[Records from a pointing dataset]
BEGIN
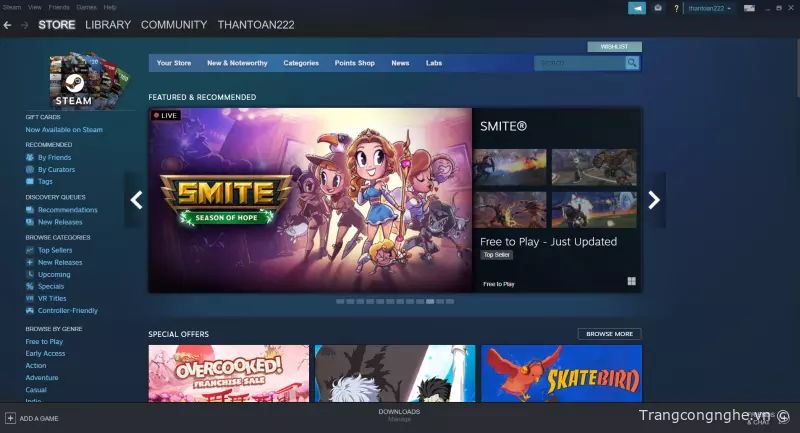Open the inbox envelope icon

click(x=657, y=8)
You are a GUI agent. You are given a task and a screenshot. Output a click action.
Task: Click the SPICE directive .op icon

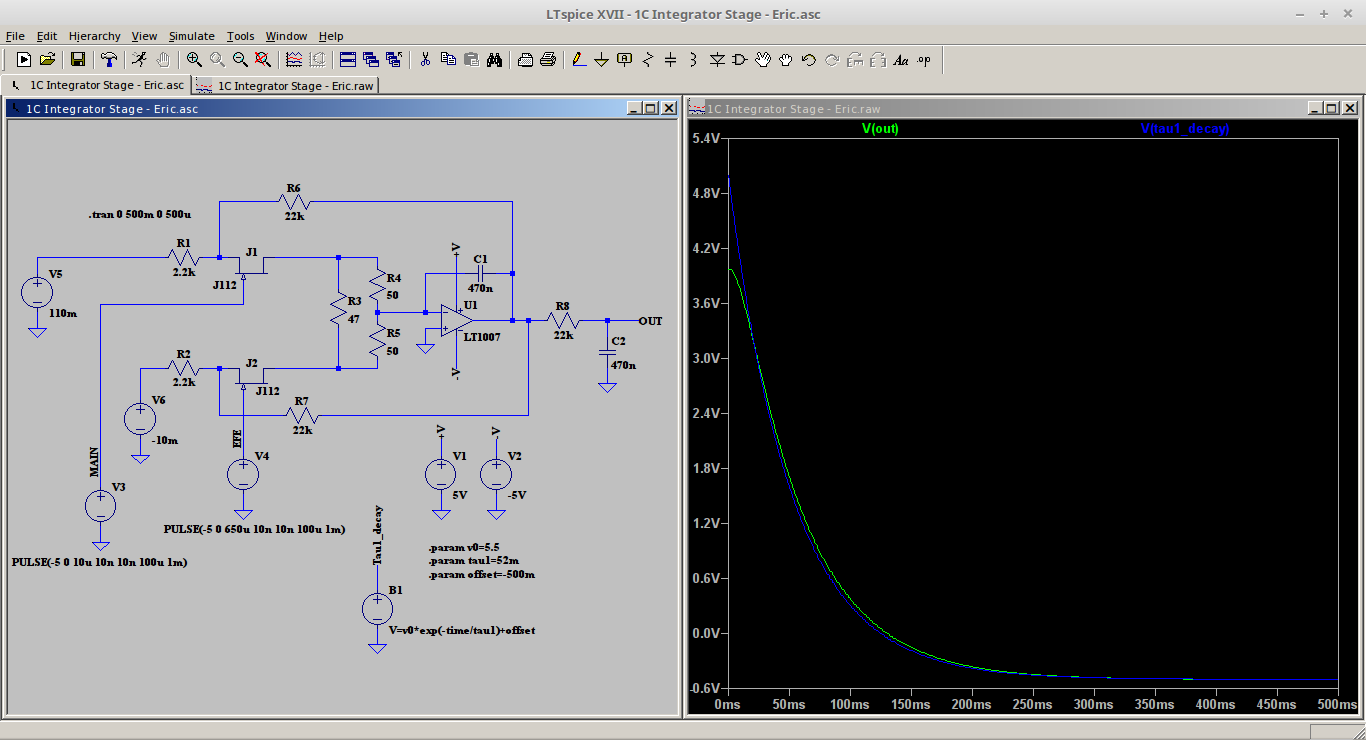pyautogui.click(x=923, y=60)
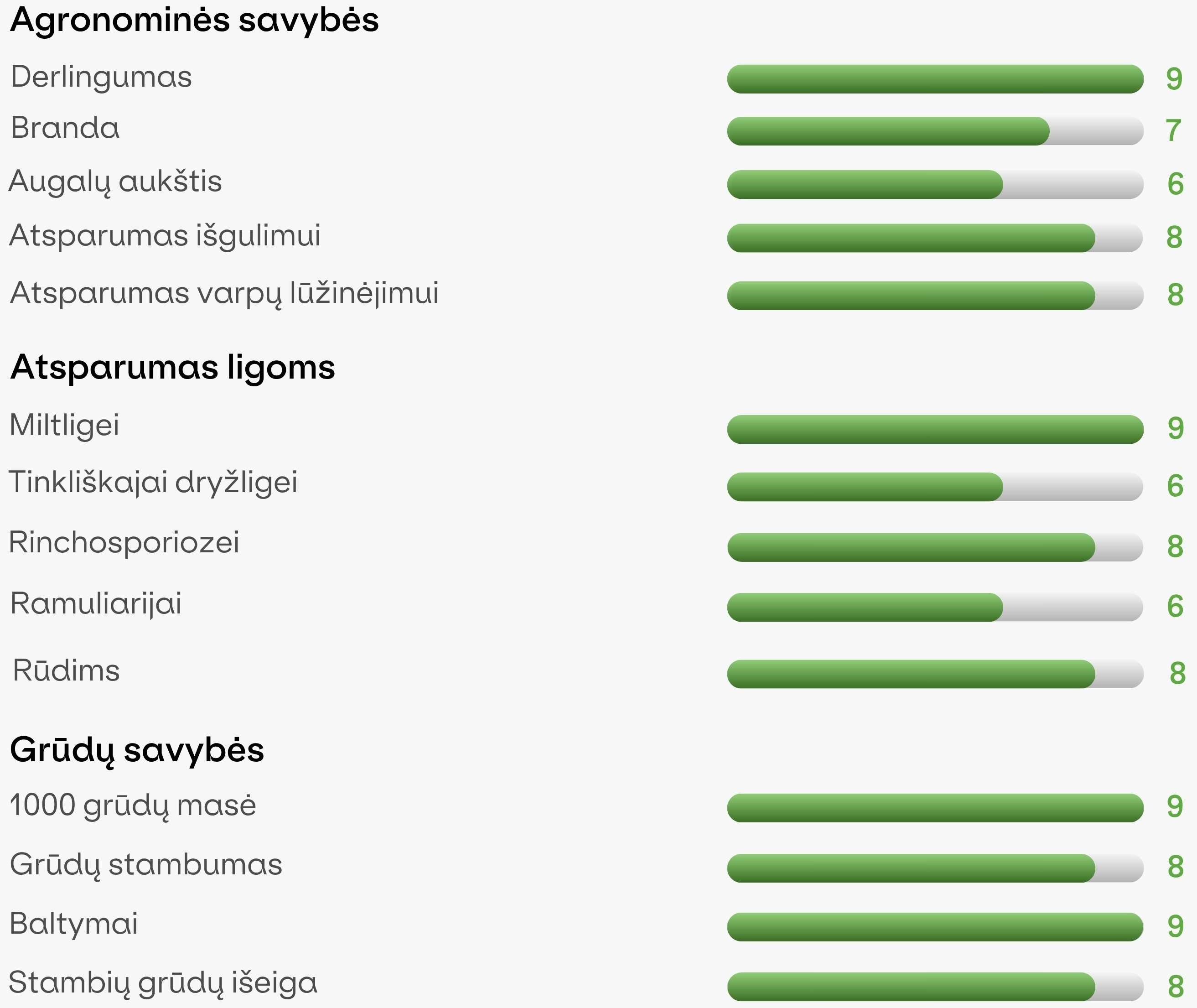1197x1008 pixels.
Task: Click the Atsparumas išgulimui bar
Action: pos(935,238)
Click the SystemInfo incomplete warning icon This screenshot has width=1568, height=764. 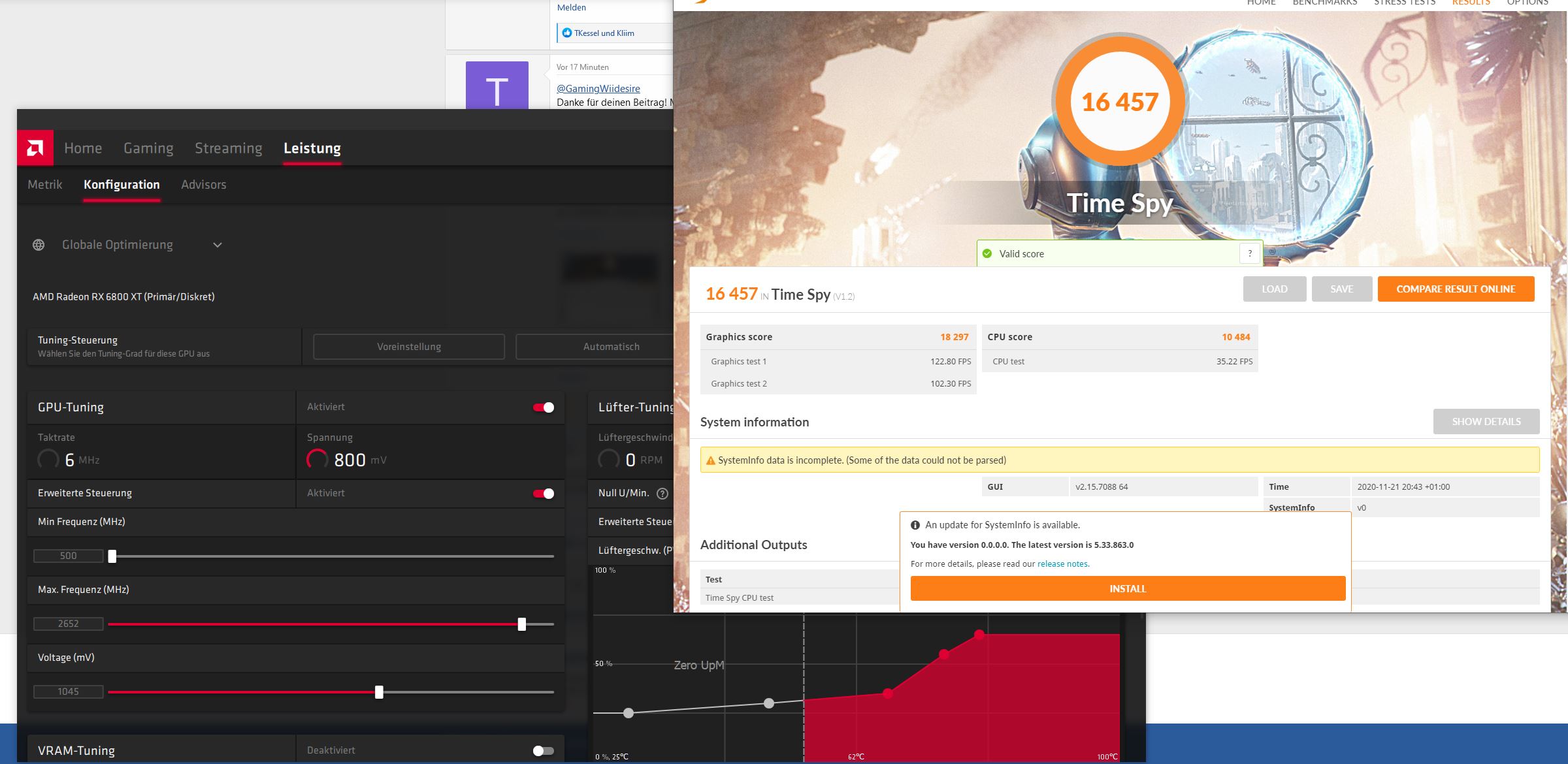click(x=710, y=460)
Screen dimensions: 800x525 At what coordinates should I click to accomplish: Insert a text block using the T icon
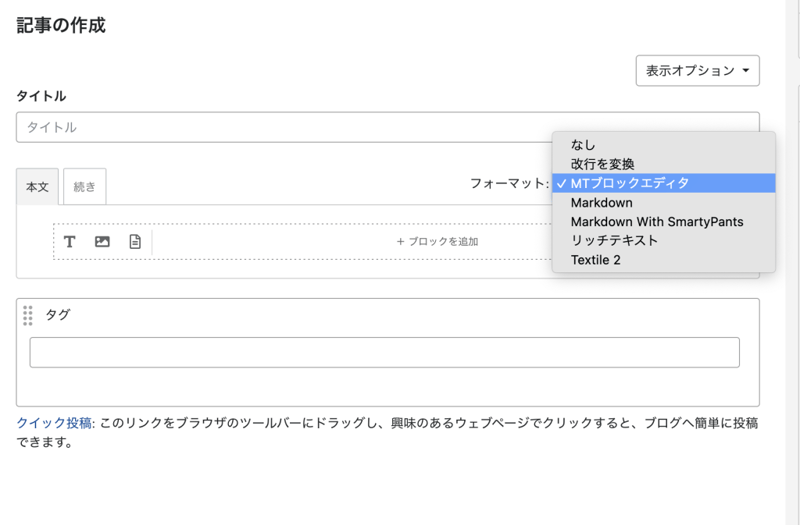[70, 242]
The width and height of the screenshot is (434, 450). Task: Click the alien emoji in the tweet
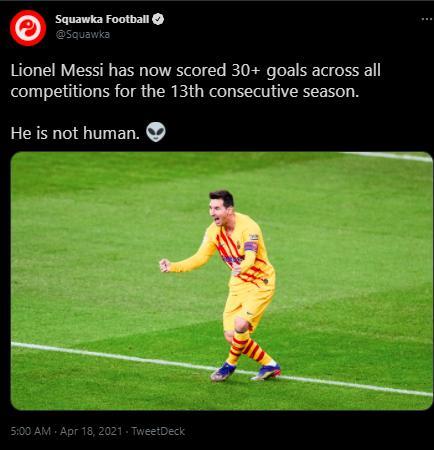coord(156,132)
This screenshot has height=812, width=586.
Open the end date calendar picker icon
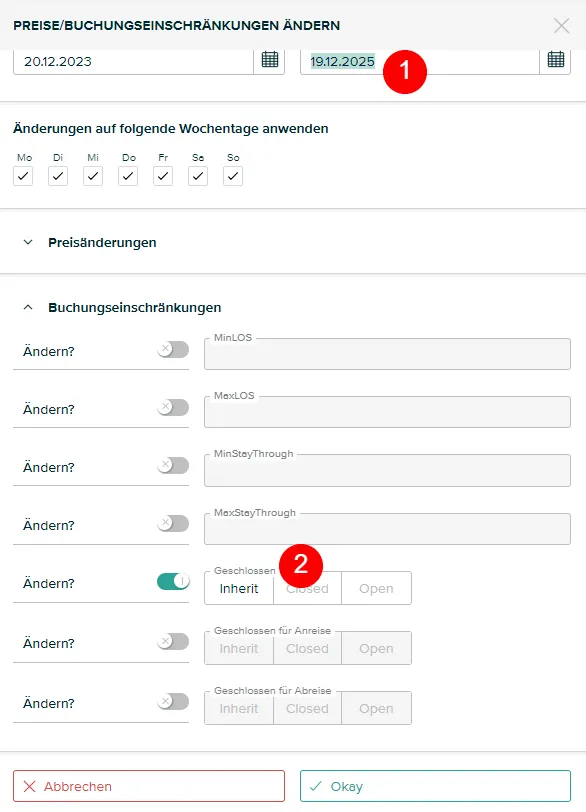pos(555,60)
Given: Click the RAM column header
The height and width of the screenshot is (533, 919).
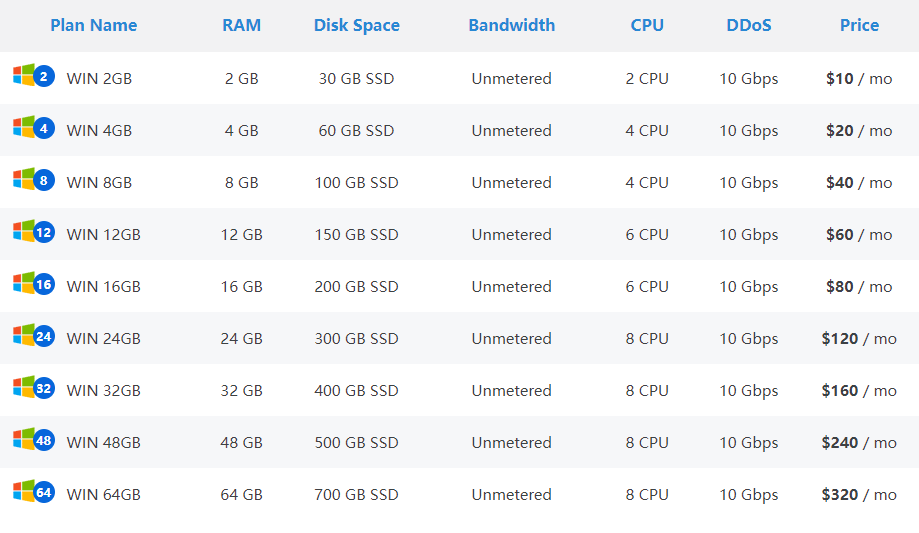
END
• Request: Write out the data verbatim, from the line containing "The width and" through the end of the data, both included. Leave the pictures out of your answer.

• Exercise output:
The width and height of the screenshot is (434, 450). Task: Click the alien emoji in the tweet
coord(156,132)
This screenshot has height=812, width=586.
Open the end date calendar picker icon
pos(555,60)
Given: Click the RAM column header
The height and width of the screenshot is (533, 919).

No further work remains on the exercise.